• [Exercise details]:
Keep the images out and copy every entry below exactly.

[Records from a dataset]

━━━━━━━━

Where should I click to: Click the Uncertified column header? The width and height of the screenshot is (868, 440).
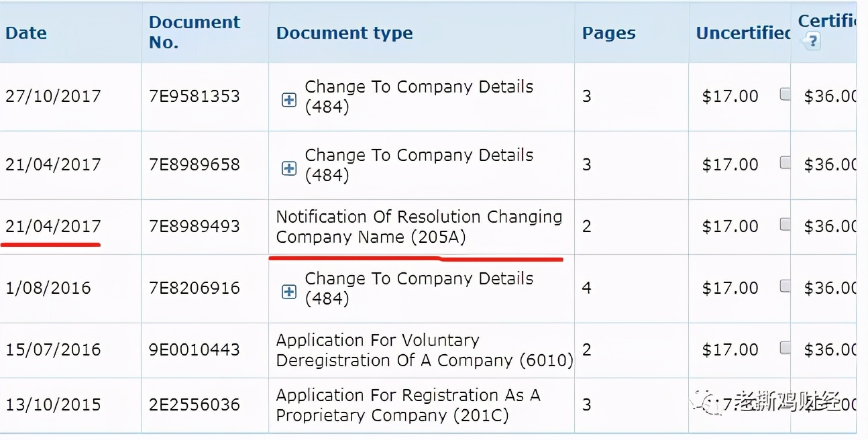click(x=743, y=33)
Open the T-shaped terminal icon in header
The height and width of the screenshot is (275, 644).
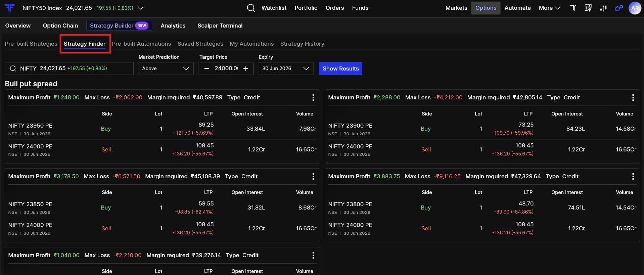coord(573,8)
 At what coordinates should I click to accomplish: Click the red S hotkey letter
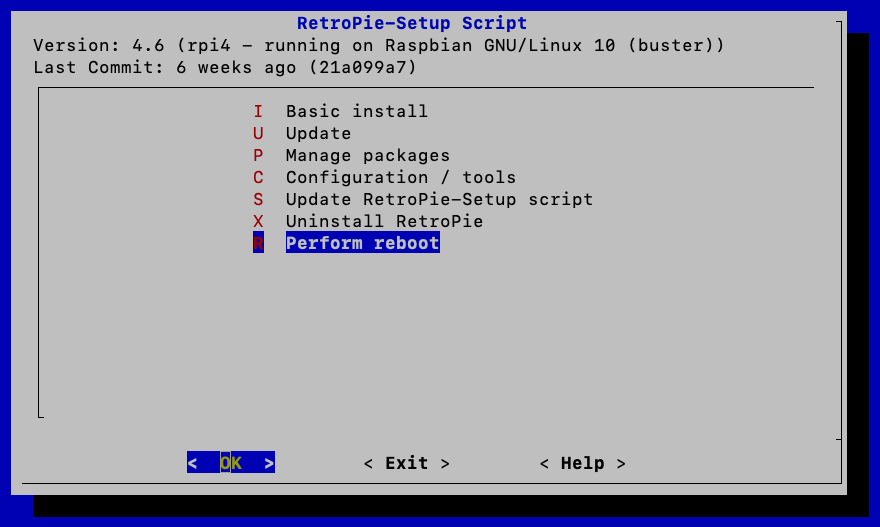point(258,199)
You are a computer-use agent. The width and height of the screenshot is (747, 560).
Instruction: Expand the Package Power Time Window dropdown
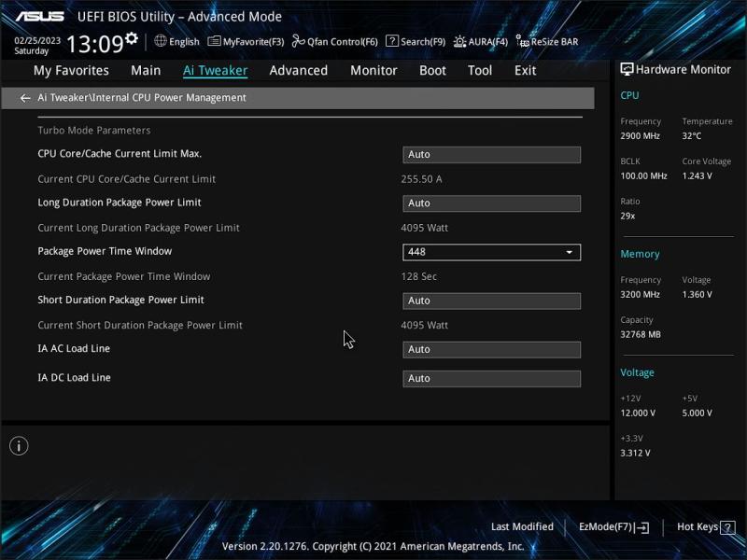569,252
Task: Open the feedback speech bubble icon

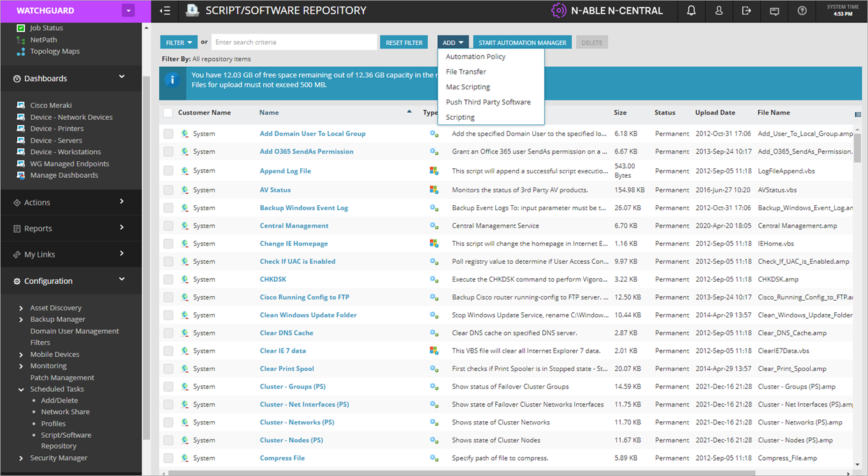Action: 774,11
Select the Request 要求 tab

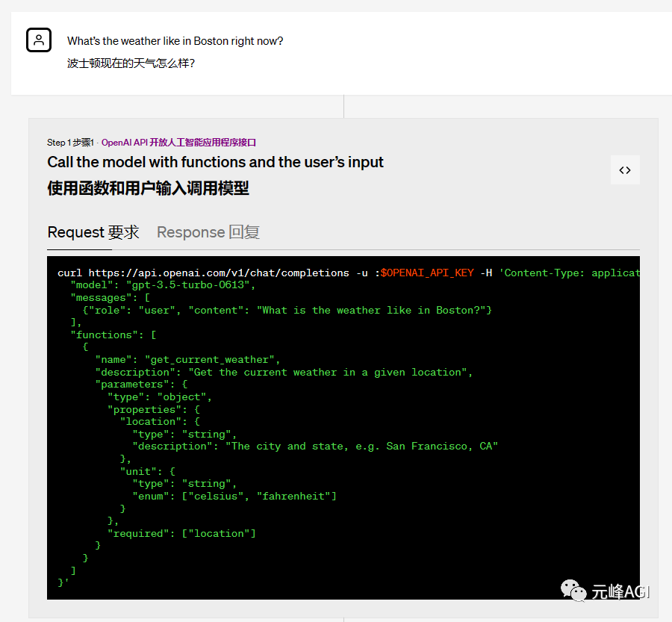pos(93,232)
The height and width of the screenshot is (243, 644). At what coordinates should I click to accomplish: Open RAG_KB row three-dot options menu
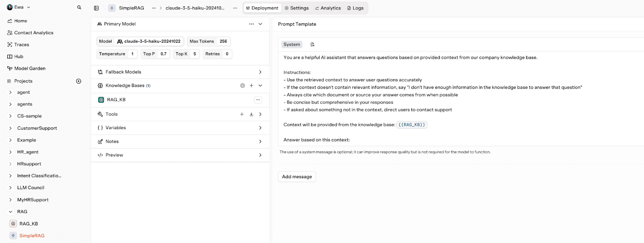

━━━━━━━━

• [Final answer]:
Where should I click to: Click the Uncertified column header? The width and height of the screenshot is (868, 440).
click(x=743, y=33)
Open the T-shaped terminal icon in header
The height and width of the screenshot is (275, 644).
coord(573,8)
 At what coordinates should I click to accomplish: Click the red S hotkey letter
point(258,199)
You are a computer-use agent. The width and height of the screenshot is (747, 560).
Instruction: Expand the Package Power Time Window dropdown
569,252
Task: Open the feedback speech bubble icon

Action: 774,11
Select the Request 要求 tab

pos(93,232)
The height and width of the screenshot is (243, 644). At what coordinates should I click to accomplish: Open RAG_KB row three-dot options menu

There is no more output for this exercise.